Dado el rechazo visceral que los dos candidatos principales suscitan entre amplios sectores de la población que manifiestan su opinión, cabe pensar que el empate que reflejaban las encuestas antes del primer debate no se deshará fácilmente por la dificultad del trasvase de votos entre ellos. Más aún cuando, esas mismas encuestas conceden una respetable intención de voto para candidatos que se presentan como opciones alternativas desmarcadas de uno y otro, como el caso del antiguo gobernador de Nuevo México, Gary Johnson, e, incluso, en menor medida, la candidata ecologista Jill Stein. De confirmarse estas tendencias, las reglas electorales que han servido para introducir este análisis volverían a cobrar la dramática virtualidad que tuvieron en las elecciones presidenciales que enfrentaron en el año 2000 a George W. Bush (hijo) y Albert Gore. Solamente la decisión del Tribunal Supremo Federal de 12 de diciembre, revocando otra anterior del Tribunal Supremo de Florida, permitió proclamar a George W. Bush ganador de los 25 votos electorales del estado y alzarse, en consecuencia , con uno más de los 270 necesarios para obtener la mayoría del colegio electoral y la presidencia de Estados Unidos.

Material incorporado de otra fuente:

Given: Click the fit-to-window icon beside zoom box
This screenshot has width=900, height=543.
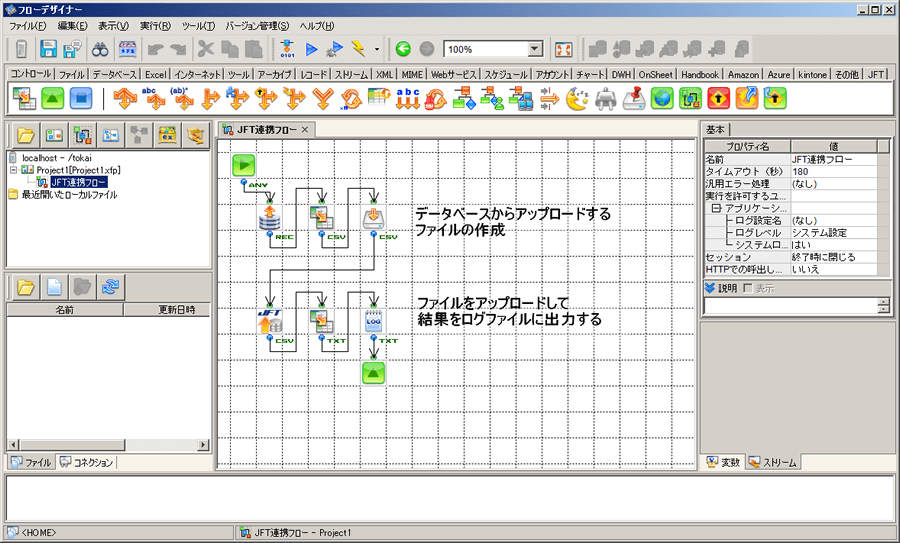Looking at the screenshot, I should pos(563,49).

En cualquier caso, en pocas ocasiones, más allá del teatro para forofos que van creando los asesores políticos en las campañas electorales (con evidente proyección en todos los países democráticos del planeta) y del bagaje personal nada edificante de los candidatos principales, la desolación ante sus propuestas, estatistas en cualquier caso, ha sido más unánime entre los liberales (en sentido europeo) y libertarios norteamericanos.

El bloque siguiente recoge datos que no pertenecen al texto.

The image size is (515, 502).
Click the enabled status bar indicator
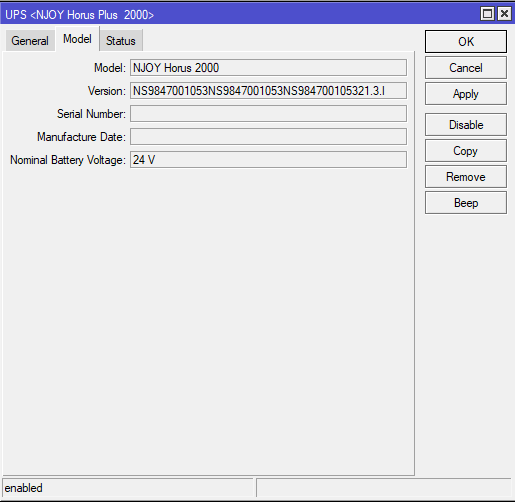[128, 488]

Por un lado, Hillary Clinton persevera y profundiza en las líneas políticas estatistas de los socialistas europeos marcadas por Obama en el partido demócrata. La música y la letra de sus propuestas de gasto discrecional y masivo son intercambiables con las acostumbradas en los países europeos: “Haré una ‘inversión histórica’ en empleos bien pagados —en infraestructuras y manufacturación, tecnología e innovación, pequeñas empresas y energías limpias-“. ¿No les suenan como las típicas promesas de los partidos políticos españoles en los años noventa? Hasta tal punto la identificación entre ambos es completa que, en un gesto poco usual hasta ahora en la política norteamericana, el presidente saliente y su mujer están dedicando una gran parte de sus últimos esfuerzos a apoyar a la candidata de su partido, a la par que ocultar los grandes fracasos de su presidencia (Obamacare, por ejemplo).

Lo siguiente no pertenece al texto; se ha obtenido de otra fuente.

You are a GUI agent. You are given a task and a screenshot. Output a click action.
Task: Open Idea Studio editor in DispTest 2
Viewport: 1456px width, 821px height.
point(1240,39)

Pero, por otro lado, ha irrumpido en la carrera presidencial, consiguiendo la candidatura del partido republicano, un personaje tan atrabiliario como Donald Trump. En el mejor de los casos a los españoles con cierta edad nos recuerda al sin par Jesús Gil y Gil. Une a sus modos chabacanos y soeces esa mezcla tan característica de empresario fullero que medra en los alrededores del poder y de la administración, para luego tornarse en un iracundo “antisistema” populista que quiere imponer (su) Ley y (su) orden. El que quiere construir una valla en la frontera con México para frenar la inmigración ilegal, pasando la factura al estado vecino, también ha dicho que él como presidente gastará el doble en infraestructuras que su contrincante demócrata. Propone un arancel del 45 por ciento sobre las importaciones de China, abandonar el Tratado de Libre Comercio NAFTA y la Organización mundial del Comercio, así como vetar el acuerdo de asociación del Pacífico.

El difunto alcalde de Marbella no llegó más que a controlar por un tiempo efímero unos cuantos ayuntamientos de la Costa del sol malagueña con un partido hecho a su oronda medida (el GIL). En cambio, el promotor de casinos y hoteles norteamericano está en posición de salida para convertirse en presidente de los Estados Unidos de América como candidato del partido republicano. La diferencia cualitativa resulta más que notable. Los decrecientes límites al poder ejecutivo del sistema estadounidense, incluso cuando dentro del mismo partido que le ha designado candidato destacan senadores y representantes muy críticos con él, serían insuficientes para contrarrestar la mitad de los dislates que Donald Trump podría cometer como presidente.